Of course, even this scene is bogged down by extra padding as the camera Ken Burnses itself into a coma with infinite, poorly framed shots of the muddy trash the lake has left behind. Look, we never pretended this was a well made movie. Beyond a mirror shot that's kinda neat, there's absolutely nothing that is pleasurable to the eyes in Blood Lake. It's a movie directed by a man who would go on to be quite successful in the field of sound editing, and it shows. Mind you, the sound isn't particularly great on this movie either, but you can blame the equipment and the budget entirely for that one. 

OK, time to stop ragging on this movie. In the low budget reviewing game, it's easy to get carried away. But there's a difference between a movie where you can go "they missed the mark but really went for something and I respect that," and one that has no clear ambitions other than to fill your time with whatever empty fluff they can stuff into the screen. Blood Lake is firmly in the latter camp.

So while I respect AGFA & Co.'s contributions to the preservation of slasher film history and by extension this very project, I would not recommend any single human being watch this movie. Ever again. Please. For the love of God.

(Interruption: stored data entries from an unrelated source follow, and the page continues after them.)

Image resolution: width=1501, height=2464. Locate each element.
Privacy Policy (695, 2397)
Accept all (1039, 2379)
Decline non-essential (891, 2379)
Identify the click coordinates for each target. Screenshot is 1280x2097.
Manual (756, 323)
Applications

Killer: Jed (Tiny Frazier)
Final Girl: Susan (Christie Willoughby) ish. And Becky (Angela Darter) survives but it's definitely not her.
Best Kill: When Brian's throat is slit, he hilariously sprays blood all over his girlfriend's face.
Sign of the Times: The sheer casualness with which gay slurs are flung between male friends.
Scariest Moment: Any time Lil Tony opens his mouth.
Weirdest Moment: The film ends on the following credit: "Dry Lake Special Visual Effects by An Act of God."


Champion Dialogue: "I've got my beer, my sex partner, I'm fine."
Body Count: 5; not including two stab wounds in the finale that don't turn out to be fatal blows.
  1. Worker is stabbed in the chest.
  2. Chuck is drowned.
  3. Dennis is stabbed in the gut.
  4. Bryan has his throat slit.
  5. Kim is stabbed.
TL;DR: Blood Lake is an abysmal shred of low budget slashery that has a few elements to make it interesting but which conspicuously fail to redeem it.